Entries shown
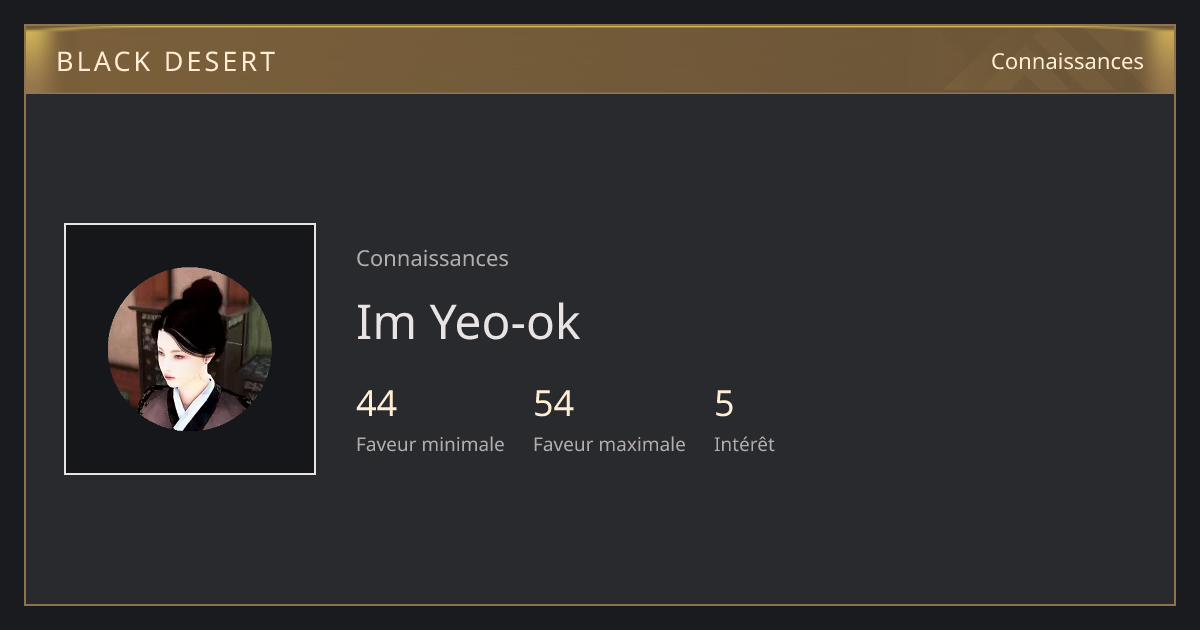
Task: Click the dark square frame corner beside the portrait
Action: click(x=82, y=241)
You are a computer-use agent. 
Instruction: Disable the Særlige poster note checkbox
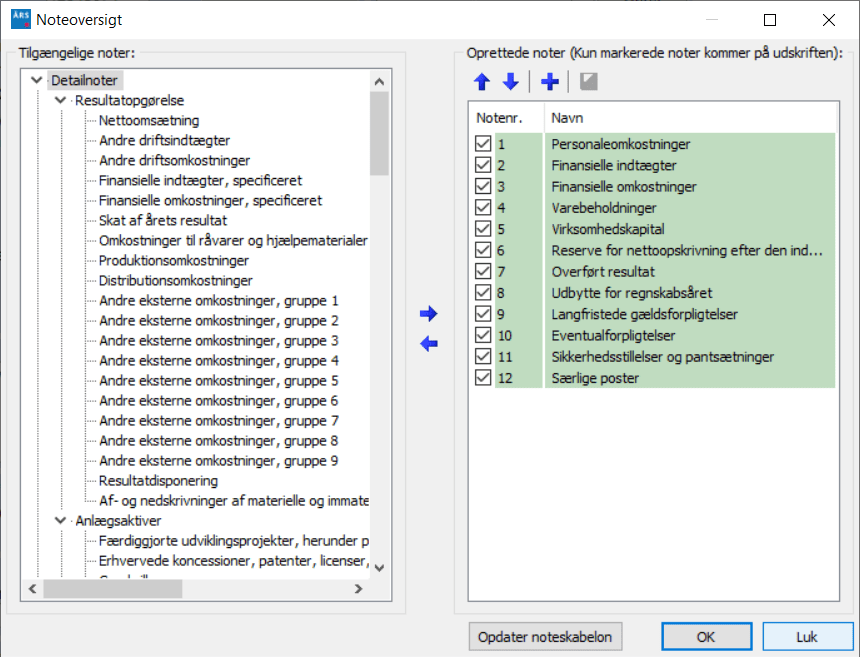click(x=483, y=378)
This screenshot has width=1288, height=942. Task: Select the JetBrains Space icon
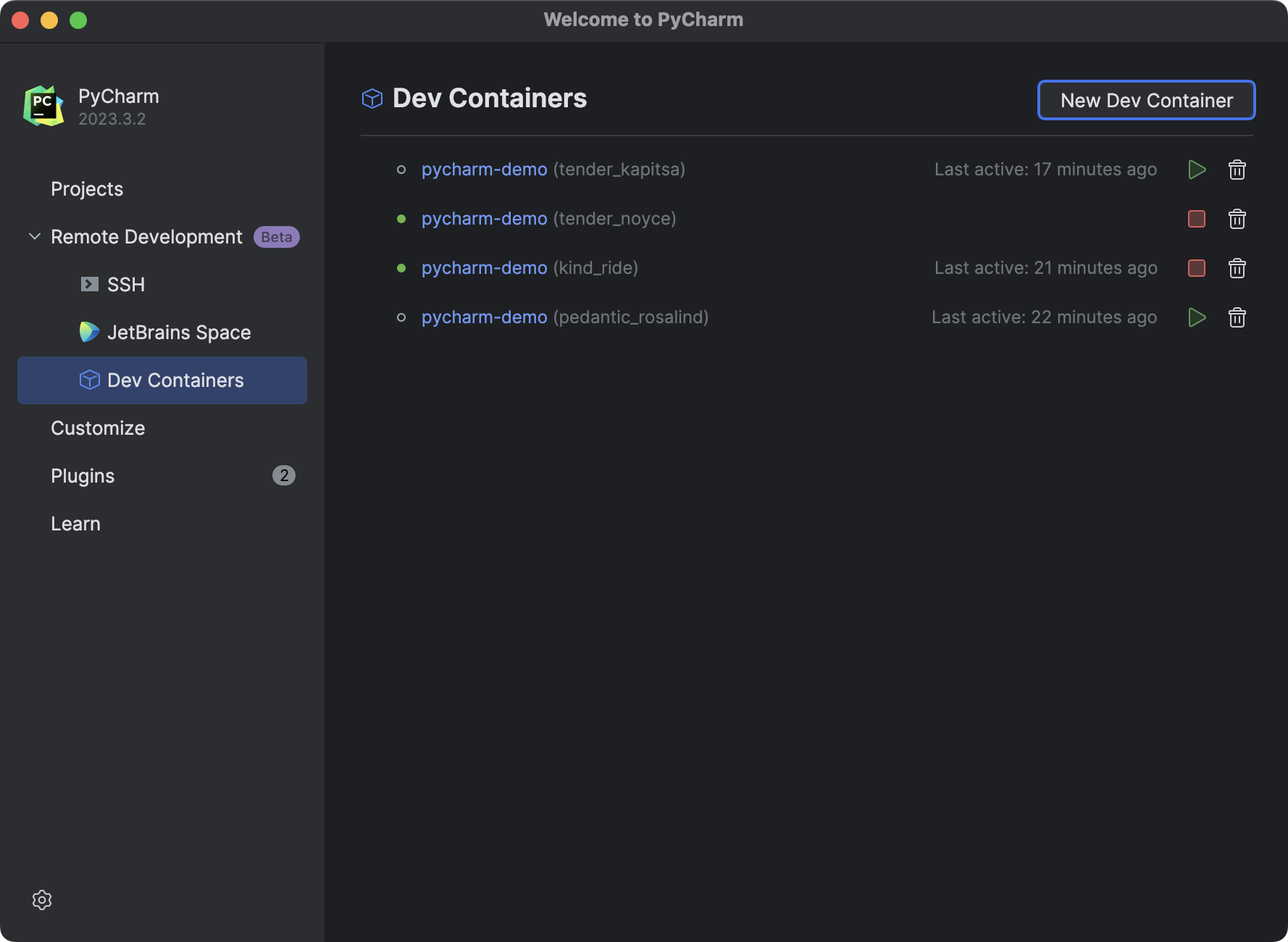pos(88,332)
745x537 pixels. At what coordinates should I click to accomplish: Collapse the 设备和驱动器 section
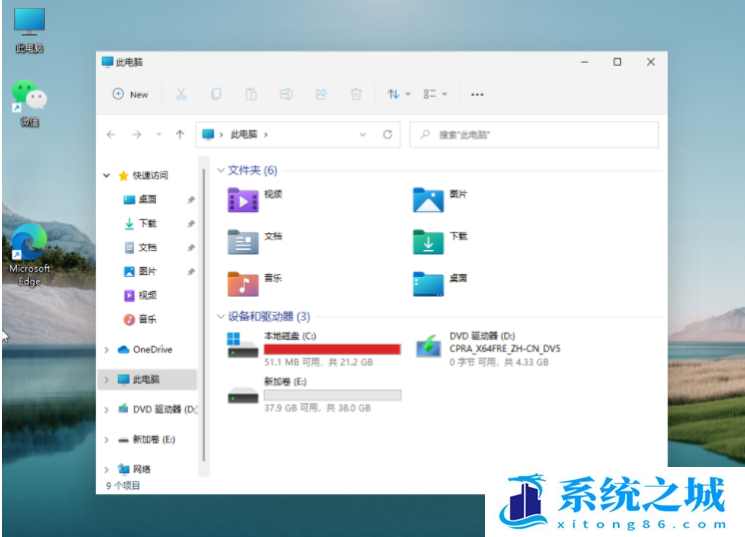pos(221,317)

Given instruction
Reproduce all of the data above word for word, leaving out the pictures.

Response
Task: Click the dark square frame corner beside the portrait
Action: click(x=82, y=241)
You are a computer-use agent. 
Instruction: Disable the Særlige poster note checkbox
click(x=483, y=378)
This screenshot has width=1288, height=942. Task: Select the JetBrains Space icon
pos(88,332)
745x537 pixels. At what coordinates should I click to accomplish: Collapse the 设备和驱动器 section
pos(221,317)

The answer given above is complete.